What made you want to be a doctor?

I wanted a job that involved working with people – especially children.

I initially planned to become a paediatrician, specialising in paediatric oncology (cancer in children) but throughout medical school, I realised that I hated ward rounds, got bored really easily with set routines, and really enjoyed the acute/emergency part of medicine.

This eventually led me into switching to emergency medicine which means no clinics or ward rounds, and the job changes every few minutes!

Did you always know it was what you wanted to do?

No, initially I wanted to become a youth and children’s worker and considered leaving school after A-levels to work for a youth work charity. I was strongly encouraged to go to university though, so then I considered medicine or nursing for a good while and decided to chance applying for medicine to see if I would get in.

The rest is history!

Talk me through your career from the beginning until now?

I went to Newcastle University and studied medicine for two years. I then did two years as a foundation programme doctor (the baseline programme that all doctors leaving medical school in the UK do).

From there, I then spent a couple of years out of training, working in Australia and working as a teaching fellow. I also did a post-graduate diploma in medical education, learning how to teach medicine to others.

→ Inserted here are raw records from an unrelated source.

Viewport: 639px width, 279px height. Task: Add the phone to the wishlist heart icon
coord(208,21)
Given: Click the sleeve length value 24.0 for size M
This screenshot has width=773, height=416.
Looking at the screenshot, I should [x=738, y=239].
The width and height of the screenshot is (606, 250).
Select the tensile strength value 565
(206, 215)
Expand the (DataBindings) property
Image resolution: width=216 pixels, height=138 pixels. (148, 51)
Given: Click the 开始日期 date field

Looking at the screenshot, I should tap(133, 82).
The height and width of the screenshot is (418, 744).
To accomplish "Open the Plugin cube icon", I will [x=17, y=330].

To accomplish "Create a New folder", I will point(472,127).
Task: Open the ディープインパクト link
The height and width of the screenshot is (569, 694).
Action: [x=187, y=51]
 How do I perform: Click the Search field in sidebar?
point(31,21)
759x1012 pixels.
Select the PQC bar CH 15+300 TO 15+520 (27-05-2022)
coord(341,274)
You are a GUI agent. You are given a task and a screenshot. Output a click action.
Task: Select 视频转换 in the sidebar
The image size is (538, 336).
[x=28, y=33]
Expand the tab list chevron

Following this I started my emergency medicine training. This took a couple of years longer than usual when I sub-specialised in pre-hospital medicine and I also worked abroad in disaster response.

Can we discuss your work in crisis areas and how you got into that?

I always knew I wanted to use my medical skills abroad as well as in the UK.

There are areas of the world that have such limited medical care and where people are really suffering, and I wanted to do something that left the world a little bit better.

I completed a post-graduate diploma in the medical care of catastrophes and conflict and I’d always been fascinated by medics that went out to earthquakes and hurricanes to provide relief but the thought of going to a war zone terrified me.

Over time though, I developed a real passion for refugee medicine and realised that to meet the needs of refugees, you must go to a few conflict zones. Following this course, I applied to a charity to work in disaster response.

What did you do while you were in the disaster zones?

So far, I’ve deployed six times to various disaster zones.

I’ve worked in a trauma hospital serving the civilians of the conflict in Mosul several times, in a surgical hospital serving the refugees fleeing from the genocide in Myanmar, in a refugee camp in Bangladesh and in the Bahamas working in a tent hospital after Hurricane Dorian.

I tend to deploy as an emergency medicine doctor, but you have to be fairly flexible with this kind of work. I’ve done intensive care medicine, paediatrics, and even some anaesthetics, plus lots of shovelling of dirt and restocking of the shelves.

Which role is the most rewarding?

All the roles have different rewards and challenges.

Overall, I think the disaster response work is the most rewarding as it’s got the most extremes, which make the rewards even richer. You might be in the direst of situations, looking after children suffering due to the war around them, but every life saved seems even more of a triumph when you consider you’re in a tent hospital, in a desolate place.

There are also a lot fewer doctors working out in these disaster zones so you know that if you weren’t there, there might not be anyone, which makes the work seem even more crucial.

What does an average day in the hospital look like?

There isn’t an average day in the emergency department – which is what I love about it!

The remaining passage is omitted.